Black/Inside: Curating An Exhibition about Captivity & Confinement #2
A couple of months ago, I wrote that I was going to be co-curating (with some friends) an exhibition about a history of black incarceration in the U.S. titled Black/Inside.
I haven’t had much time to think about planning the exhibition because I have been consumed with work and other projects. As I come to the end of a major project about policing and violence, I can now turn more of my attention back to Black/Inside.
Some updates on where things stand…
First, I am happy to announce that the exhibition will premiere at the African American Cultural Center at the University of Illinois at Chicago in October 2012. We are designing the exhibition so that it can travel and we hope that other cultural spaces in the city will want to host the exhibition past November.
Next, I am happy to say that my friend Teresa is serving as the co-curator on this project. She was formerly a curatorial assistant at the Jane Addams Hull House museum and is just an all-round terrific human being. It’s a pleasure to be collaborating with her again. Also, I am thrilled to be working with my friend Billy who will be offering design and artistic support for the exhibition. Billy will be designing one of the interactive features of the exhibit and helping with other things too. It’s always fun working with Billy. Over the weekend, I met a new friend, Maria, who is an artist, a friend of Teresa and is also supporting this exhibition.

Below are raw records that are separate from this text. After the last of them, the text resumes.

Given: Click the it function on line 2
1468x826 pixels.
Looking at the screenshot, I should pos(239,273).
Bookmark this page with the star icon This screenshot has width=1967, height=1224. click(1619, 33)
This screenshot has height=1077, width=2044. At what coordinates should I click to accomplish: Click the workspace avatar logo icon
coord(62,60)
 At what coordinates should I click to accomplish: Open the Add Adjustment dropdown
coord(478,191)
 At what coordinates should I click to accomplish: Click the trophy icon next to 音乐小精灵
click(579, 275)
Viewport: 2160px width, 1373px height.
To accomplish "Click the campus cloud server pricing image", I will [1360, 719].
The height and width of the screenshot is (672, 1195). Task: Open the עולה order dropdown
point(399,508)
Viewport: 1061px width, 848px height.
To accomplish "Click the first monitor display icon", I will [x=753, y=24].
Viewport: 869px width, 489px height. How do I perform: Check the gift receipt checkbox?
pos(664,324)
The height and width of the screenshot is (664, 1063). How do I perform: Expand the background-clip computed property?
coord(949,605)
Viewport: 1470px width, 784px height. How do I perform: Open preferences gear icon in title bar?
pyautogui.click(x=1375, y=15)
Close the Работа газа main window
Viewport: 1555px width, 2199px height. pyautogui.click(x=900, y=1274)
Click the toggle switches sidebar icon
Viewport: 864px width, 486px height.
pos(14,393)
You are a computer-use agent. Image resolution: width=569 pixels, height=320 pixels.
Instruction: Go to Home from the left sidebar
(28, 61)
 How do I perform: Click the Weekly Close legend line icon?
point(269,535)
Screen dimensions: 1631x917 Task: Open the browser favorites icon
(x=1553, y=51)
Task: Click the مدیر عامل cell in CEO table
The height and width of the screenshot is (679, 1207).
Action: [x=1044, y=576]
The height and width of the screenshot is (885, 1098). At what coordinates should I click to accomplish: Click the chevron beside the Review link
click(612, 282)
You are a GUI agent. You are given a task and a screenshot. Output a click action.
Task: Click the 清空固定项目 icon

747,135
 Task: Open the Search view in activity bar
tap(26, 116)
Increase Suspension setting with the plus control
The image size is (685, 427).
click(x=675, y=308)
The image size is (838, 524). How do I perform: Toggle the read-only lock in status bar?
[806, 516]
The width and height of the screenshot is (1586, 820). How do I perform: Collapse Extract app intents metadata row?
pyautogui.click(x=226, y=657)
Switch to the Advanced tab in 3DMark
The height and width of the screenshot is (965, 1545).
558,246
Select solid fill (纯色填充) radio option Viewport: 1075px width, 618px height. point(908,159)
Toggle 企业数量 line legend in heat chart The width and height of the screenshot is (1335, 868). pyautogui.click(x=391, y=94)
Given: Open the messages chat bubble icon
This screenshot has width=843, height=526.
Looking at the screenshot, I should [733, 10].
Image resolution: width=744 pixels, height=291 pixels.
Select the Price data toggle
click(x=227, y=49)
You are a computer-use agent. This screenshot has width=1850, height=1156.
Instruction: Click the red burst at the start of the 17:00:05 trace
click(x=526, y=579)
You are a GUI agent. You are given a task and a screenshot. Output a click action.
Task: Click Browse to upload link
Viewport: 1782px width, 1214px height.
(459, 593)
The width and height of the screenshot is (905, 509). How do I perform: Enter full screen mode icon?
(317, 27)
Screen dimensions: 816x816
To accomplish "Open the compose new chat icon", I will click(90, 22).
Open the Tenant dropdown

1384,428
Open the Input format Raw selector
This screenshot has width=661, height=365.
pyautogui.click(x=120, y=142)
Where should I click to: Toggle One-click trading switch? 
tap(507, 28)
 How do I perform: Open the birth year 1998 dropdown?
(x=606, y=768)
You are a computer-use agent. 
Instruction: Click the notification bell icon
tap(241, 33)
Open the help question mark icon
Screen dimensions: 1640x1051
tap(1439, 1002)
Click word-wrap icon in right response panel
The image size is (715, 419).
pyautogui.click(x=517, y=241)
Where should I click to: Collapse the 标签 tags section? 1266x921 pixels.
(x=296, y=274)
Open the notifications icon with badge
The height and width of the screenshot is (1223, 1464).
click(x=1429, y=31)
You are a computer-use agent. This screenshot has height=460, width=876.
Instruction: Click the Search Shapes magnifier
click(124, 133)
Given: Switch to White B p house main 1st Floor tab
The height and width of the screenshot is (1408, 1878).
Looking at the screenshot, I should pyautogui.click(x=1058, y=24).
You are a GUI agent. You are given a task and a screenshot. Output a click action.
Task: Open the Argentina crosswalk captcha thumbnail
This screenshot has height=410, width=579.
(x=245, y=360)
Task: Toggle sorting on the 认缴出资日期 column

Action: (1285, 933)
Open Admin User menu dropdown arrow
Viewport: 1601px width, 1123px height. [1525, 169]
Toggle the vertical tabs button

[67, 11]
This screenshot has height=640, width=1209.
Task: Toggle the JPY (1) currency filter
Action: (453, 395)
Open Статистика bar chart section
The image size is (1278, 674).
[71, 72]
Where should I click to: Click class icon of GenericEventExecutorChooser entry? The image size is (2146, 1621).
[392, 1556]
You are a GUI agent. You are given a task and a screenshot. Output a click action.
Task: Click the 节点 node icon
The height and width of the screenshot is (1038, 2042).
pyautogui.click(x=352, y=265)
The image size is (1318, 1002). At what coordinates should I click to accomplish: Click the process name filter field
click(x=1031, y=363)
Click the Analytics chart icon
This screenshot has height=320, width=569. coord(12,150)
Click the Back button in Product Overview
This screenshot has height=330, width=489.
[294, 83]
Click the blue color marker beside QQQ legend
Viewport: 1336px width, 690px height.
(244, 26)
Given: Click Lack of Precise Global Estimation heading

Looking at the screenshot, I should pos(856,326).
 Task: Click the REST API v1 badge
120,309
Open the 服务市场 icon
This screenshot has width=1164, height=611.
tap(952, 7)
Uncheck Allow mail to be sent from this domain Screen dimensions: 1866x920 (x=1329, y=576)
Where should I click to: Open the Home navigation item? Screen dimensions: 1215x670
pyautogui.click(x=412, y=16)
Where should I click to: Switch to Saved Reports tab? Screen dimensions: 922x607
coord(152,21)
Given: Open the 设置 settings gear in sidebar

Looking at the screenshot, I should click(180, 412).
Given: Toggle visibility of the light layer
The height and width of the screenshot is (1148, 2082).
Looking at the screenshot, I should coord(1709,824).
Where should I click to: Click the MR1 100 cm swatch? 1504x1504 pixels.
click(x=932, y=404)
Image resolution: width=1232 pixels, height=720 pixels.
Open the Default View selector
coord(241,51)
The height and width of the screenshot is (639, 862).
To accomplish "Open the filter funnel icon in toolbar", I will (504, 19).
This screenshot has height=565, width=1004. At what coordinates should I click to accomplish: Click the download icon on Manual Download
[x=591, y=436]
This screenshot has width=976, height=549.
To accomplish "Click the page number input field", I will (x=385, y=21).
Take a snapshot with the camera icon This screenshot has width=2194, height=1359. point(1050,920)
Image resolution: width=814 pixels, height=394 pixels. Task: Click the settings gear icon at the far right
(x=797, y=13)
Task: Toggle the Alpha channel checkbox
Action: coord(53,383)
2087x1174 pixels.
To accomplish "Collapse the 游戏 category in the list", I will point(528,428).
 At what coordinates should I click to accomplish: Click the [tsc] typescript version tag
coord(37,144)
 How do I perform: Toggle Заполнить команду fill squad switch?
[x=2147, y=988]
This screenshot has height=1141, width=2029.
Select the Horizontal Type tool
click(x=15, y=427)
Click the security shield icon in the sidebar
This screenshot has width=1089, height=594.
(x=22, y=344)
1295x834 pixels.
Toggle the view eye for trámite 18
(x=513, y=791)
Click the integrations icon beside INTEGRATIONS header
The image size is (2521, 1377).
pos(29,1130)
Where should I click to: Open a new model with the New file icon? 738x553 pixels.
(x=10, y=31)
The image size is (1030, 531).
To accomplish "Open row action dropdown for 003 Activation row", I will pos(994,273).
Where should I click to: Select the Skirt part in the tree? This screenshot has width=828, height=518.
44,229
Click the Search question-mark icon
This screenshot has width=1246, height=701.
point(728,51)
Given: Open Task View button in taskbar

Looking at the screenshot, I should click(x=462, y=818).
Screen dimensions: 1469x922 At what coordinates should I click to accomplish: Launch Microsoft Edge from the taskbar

All of us are volunteering our time to organize Black/Inside because we strongly believe that mass incarceration is a huge waste of resources and also more importantly for us an “immoral destruction of human lives.” We also believe that there is a desperate need to engage more people in the movement to dismantle the prison industrial complex. We need to find multiple ways to capture the public’s attention and to marshal a base of people who will feel empowered to challenge this pernicious epidemic. We need to educate more people about mass incarceration in this moment but we must ground our discussions in a historical context.Our exhibition is framed by a set of questions that were posed by Michelle Alexander when she was interviewed for a recent article in Rethinking Schools:
1. How did we get here?
2. Why is this happening?
3. How are things different in other communities?
4. How is this linked to what has gone on in prior periods of our nation’s history?
5. And what, then, can we do about it?
There are other related questions that we want to explore too; they are inspired by the late great Manning Marable:
1. Why do black people continue to be marginalized in the U.S.?
2. Who benefits from this marginalization?
3. Who is responsible for maintaining the structure of power and privilege that makes this marginalization an enduring fact of American life?
Over the next few weeks, I will periodically use this space on Prison Culture to muse out loud about various aspects of Black/Inside. For those who may want to more regularly follow the ideas that will eventually form the basis of the exhibition, I have started a Tumblr that will serve as the “container” for my musings. I have no doubt that a lot of what appears on the Tumblr won’t necessarily make it into the final exhibition. I am using the space as a kind of journal since I don’t usually know what I think about anything until I see it written down.
The bulk of the artifacts that will make up this exhibition are from my personal collection. I have not scanned the vast majority of the items that I have collected over the years. Regardless, I have started a Pinterest board that features some of the artifacts from my collection. The board will expand as I have an opportunity to scan and include more artifacts over time.
It should be an interesting next few months and I look forward to sharing some of the journey with you.